Great Central State The foundation of the Northern Territory
The Northern Territory's first European decades were an extraordinary mixture of grand vision and human folly, peopled with larger-than-life characters.
In Great Central State, Jack Cross tells the story of South Australia's ambitious - or foolhardy - plan to become the premier colony of Australia using its own unique experience in planned colonisation, and its bid to develop the north coast as an integral part of South-East Asia. Bitter feuding abounds alongside admirable efficiency, while tales of courage and sacrifice are matched by episodes of sad ignorance and abuse. This is a history strange but true.
Great Central State is a result of the most sustained historical research on a South Australian subject since Douglas Pike's Paradise of Dissent published in 1957. In his wry, meticulously researched book, Jack Cross demonstrates that already before 1911 when the Northern Territory was ceded to the Commonwealth, it had a sophisticated history of its own. He looks forward to the day when it will become the seventh Australian state.

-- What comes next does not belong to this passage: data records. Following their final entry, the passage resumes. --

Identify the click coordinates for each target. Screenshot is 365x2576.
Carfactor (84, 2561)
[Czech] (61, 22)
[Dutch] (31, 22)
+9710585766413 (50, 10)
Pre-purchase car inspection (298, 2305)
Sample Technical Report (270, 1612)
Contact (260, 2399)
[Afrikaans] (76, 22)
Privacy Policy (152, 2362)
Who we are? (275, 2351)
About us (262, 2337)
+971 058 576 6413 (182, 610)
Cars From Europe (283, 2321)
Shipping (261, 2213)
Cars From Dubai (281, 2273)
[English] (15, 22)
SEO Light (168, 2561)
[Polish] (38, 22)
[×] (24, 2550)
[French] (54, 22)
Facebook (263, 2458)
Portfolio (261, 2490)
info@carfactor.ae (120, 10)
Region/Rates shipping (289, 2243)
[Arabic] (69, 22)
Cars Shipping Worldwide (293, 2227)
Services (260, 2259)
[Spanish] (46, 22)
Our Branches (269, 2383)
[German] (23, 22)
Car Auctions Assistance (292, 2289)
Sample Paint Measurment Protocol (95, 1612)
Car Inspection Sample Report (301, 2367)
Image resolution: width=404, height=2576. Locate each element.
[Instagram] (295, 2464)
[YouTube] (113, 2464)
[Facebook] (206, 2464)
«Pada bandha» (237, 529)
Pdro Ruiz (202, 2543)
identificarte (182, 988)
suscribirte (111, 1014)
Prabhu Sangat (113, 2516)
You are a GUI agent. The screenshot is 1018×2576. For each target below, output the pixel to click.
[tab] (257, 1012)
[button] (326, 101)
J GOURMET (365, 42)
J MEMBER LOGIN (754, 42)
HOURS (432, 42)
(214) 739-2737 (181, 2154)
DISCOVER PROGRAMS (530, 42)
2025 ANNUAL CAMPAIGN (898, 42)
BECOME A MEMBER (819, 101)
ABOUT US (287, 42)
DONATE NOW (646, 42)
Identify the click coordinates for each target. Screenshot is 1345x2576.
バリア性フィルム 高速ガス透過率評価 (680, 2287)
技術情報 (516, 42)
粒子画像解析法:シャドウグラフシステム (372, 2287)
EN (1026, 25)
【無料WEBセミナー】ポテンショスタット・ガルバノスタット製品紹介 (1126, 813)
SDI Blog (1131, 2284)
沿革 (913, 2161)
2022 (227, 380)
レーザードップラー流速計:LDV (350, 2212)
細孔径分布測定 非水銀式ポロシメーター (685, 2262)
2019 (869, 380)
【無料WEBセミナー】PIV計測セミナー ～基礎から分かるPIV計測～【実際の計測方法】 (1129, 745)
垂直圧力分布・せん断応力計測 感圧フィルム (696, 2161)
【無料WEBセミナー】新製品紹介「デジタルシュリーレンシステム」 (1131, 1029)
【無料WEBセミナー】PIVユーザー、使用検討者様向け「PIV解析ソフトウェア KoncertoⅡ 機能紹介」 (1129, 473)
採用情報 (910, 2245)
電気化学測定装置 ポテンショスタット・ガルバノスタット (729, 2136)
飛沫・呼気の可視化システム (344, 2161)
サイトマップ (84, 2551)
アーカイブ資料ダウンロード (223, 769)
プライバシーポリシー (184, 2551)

Praise forGreat Central State: 'From its murky beginnings during the 1860s, the Northern Territory became the exotic locus of South Australia's best utopian dreams and worst administrative nightmares. Jack Cross has trawled through the record of this extraordinary colonial venture, sorting folly from foresight and identifying pioneers and villains, opportunists and adventurers. He has given us a frank, unrestrained history of Australia's own frontier colony.' - Philip Jones
'Valuable reading ... an expansive story of human folly, pride and hubris, overarching ambition, petty jealousy, murderous payback and interstate rivalry not least with those greedy graziers from Queensland. He enriches the story with descriptions and analysis of characters who are pioneers, idealists, opportunists, adventurers and villains; it is a fascinating cast!' – Philip Raymont, Reviews in Australian Studies
Jack Cross grew up in the lower Flinders Ranges amid the influences of the German Lutheran community. He holds qualifications from Adelaide Teachers College, the University of Adelaide, the University of Melbourne and Stanford University in California, and has worked as a teacher, freerange poultry farmer and associate professor. Jack spent five years as a Research Fellow in Australian History at the University of Adelaide. For twenty years he was Head of Studies in Education at what is now the University of South Australia. He was a founder of the Aboriginal Tauondi College at Port Adelaide and the Anangu Teacher Education program at Ernabella in the APY Lands. He was author of Schooling the Conflict of Belief, and a member of the Classification Board. Jack has been awarded life membership of the WEA and the University of the Third Age Adelaide for his contribution to adult education. Jack Cross is married to Jillian and has no children.